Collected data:
=== Section Start ===

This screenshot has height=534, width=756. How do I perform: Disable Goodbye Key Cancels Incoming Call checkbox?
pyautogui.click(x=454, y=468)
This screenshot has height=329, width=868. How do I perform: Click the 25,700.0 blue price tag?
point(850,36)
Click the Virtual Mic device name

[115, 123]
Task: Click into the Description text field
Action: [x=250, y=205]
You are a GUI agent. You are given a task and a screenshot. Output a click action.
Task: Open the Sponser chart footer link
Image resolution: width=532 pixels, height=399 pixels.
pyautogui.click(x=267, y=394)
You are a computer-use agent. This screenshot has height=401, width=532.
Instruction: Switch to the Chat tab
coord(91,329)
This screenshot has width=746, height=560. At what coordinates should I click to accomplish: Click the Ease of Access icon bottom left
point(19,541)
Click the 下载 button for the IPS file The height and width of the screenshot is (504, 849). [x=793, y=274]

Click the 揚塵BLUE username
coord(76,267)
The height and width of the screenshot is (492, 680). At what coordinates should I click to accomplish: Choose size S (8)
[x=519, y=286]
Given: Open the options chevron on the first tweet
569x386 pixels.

=== Section End ===

Instructions to follow:
Exact copies of all the entries above should be returned.

Output:
This screenshot has height=534, width=756. How do I perform: Disable Goodbye Key Cancels Incoming Call checkbox?
pyautogui.click(x=454, y=468)
This screenshot has height=329, width=868. How do I perform: Click the 25,700.0 blue price tag?
point(850,36)
Click the Virtual Mic device name

[115, 123]
Task: Click into the Description text field
Action: [x=250, y=205]
You are a GUI agent. You are given a task and a screenshot. Output a click action.
Task: Open the Sponser chart footer link
Image resolution: width=532 pixels, height=399 pixels.
pyautogui.click(x=267, y=394)
You are a computer-use agent. This screenshot has height=401, width=532.
Instruction: Switch to the Chat tab
coord(91,329)
This screenshot has width=746, height=560. At what coordinates should I click to accomplish: Click the Ease of Access icon bottom left
point(19,541)
Click the 下载 button for the IPS file The height and width of the screenshot is (504, 849). [x=793, y=274]

Click the 揚塵BLUE username
coord(76,267)
The height and width of the screenshot is (492, 680). At what coordinates should I click to accomplish: Choose size S (8)
[x=519, y=286]
Given: Open the options chevron on the first tweet
569x386 pixels.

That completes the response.